彼の業績はあまりにも有名ですが、その一方で人間味あふれる数々の逸話も語り継がれています。
その中でも特に有名なのが「九九」にまつわる話です。
この話は、アインシュタインが単純な暗記をどのように捉えていたか、そして彼の思考の本質がどこにあったかを示唆するものとして、教育的な文脈でしばしば引用されます。
語り継がれる「九九の逸話」
アインシュタインの九九の話には、いくつかのバリエーションがありますが、特に有名なのは以下の二つです。
「9×10=91」と間違えた話
ある講義で、アインシュタインが黒板に九九を書いていました。
「9×1=9, 9×2=18...」と順調に進みましたが、最後の「9×10=91」と書いたところで、聴衆からどっと笑いが起きました。
それに対しアインシュタインは、こう語りかけたとされています。
「私は9つの問題を正しく解いたのに、誰も褒めてはくれなかった。しかし、たった一つの間違いを皆さんは笑いものにする。社会とは、人の成功ではなく、たった一度の失敗に注目するものなのかもしれない。」
このエピソードは、失敗を恐れることの愚かさや、他人の評価に一喜一憂しないことの大切さを教える教訓として語られます。
「九九を覚えていなかった」話
「アインシュタインは九九のような単純な暗記が苦手だった、あるいは不要だと考えていた」という、よりシンプルな逸話も広く知られています。
同様の話として、秘書に光の速さの数値を尋ねられ、「そんなものは本を見ればわかる」と答えたというエピソードも有名です。
逸話の真偽
これらの逸話は非常に示唆に富んでいますが、アインシュタイン自身が書き残した記録や、信頼できる同時代の証言といった明確な典拠は見つかっていません。 そのため、これらの話は史実というよりも、アインシュタインの思想や人柄を象徴する「伝説」や「寓話」として捉えるのが適切でしょう。
偉大な物理学者である彼が、数学の基礎である九九を本当にできなかったとは考えにくく、話が伝わるうちに脚色されていった可能性が高いと言えます。
逸話が示すアインシュタインの哲学
この逸話が事実であるかどうかにかかわらず、なぜこれほどまでに多くの人々に語り継がれているのでしょうか。それは、この話がアインシュタインの学習と教育に対する哲学の本質を見事に捉えているからです。
アインシュタインは、単なる知識の詰め込み(丸暗記)よりも、物事の本質を理解し、自ら考える力を何よりも重視していました。
彼の残した言葉が、その思想を裏付けています。
「調べればわかることを、なぜ覚えておく必要があるかね?」
(Never memorize something that you can look up.)
― 知識そのものよりも、それをどう活用するかという思考プロセスを重視する姿勢の表れです。
「教育とは、事実を学ぶことではない。思考する心を鍛えることである。」
(Education is not the learning of facts, but the training of the mind to think.)

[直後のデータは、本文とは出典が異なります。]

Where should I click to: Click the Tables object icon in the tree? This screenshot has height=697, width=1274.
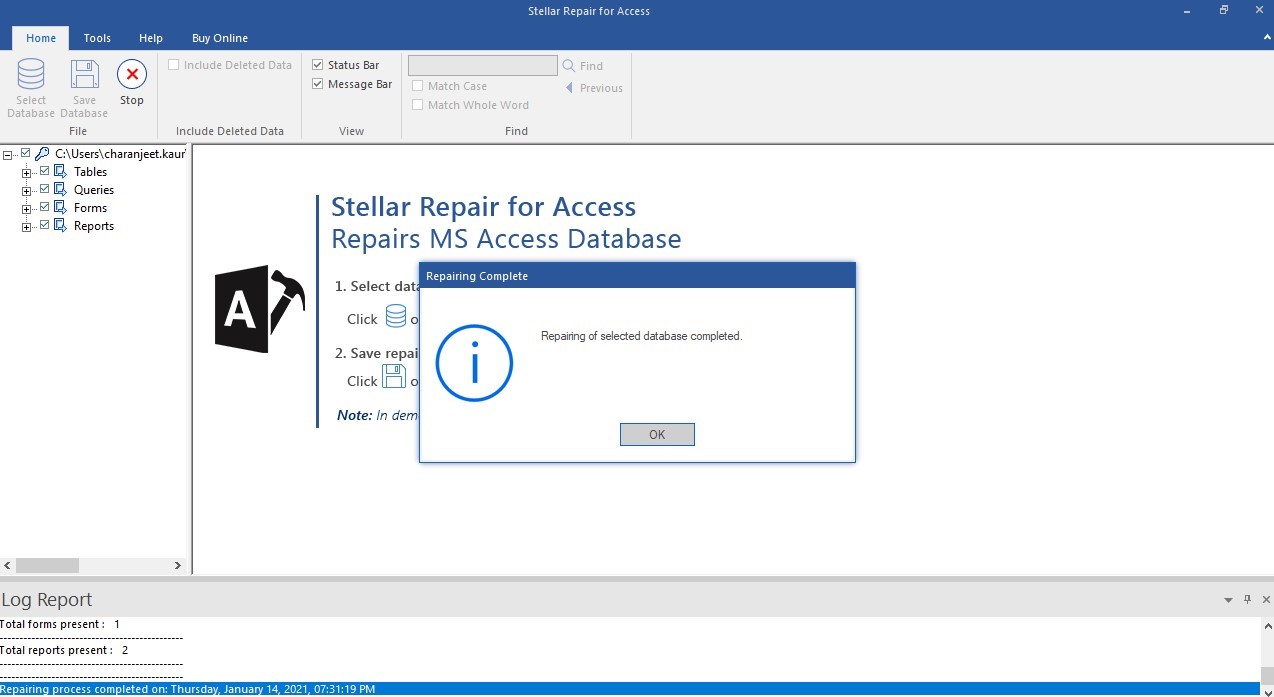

― 詰め込み教育への警鐘であり、主体的な思考力の育成こそが教育の目的であるという信念がうかがえます。
「想像力は知識よりも重要だ。知識には限界があるが、想像力は世界を包み込む。」
(Imagination is more important than knowledge. For knowledge is limited, whereas imagination embraces the entire world.)
― 未知の領域に挑む科学者にとって、既存の知識を超えた創造的な飛躍がいかに重要かを説いています。
結論
アインシュタインの「九九の逸話」は、真偽の定かではない伝説の類です。しかし、この話は単なるゴシップではなく、アインシュタインが「知識の暗記」よりも「本質的な理解と主体的な思考」を重んじたという、彼の哲学を象徴するエピソードとして語り継がれています。
天才の意外な一面を示す面白い話としてだけでなく、現代の私たちが「学ぶ」とはどういうことか、そして教育はどうあるべきかを考える上で、非常に示唆に富んだ物語と言えるでしょう。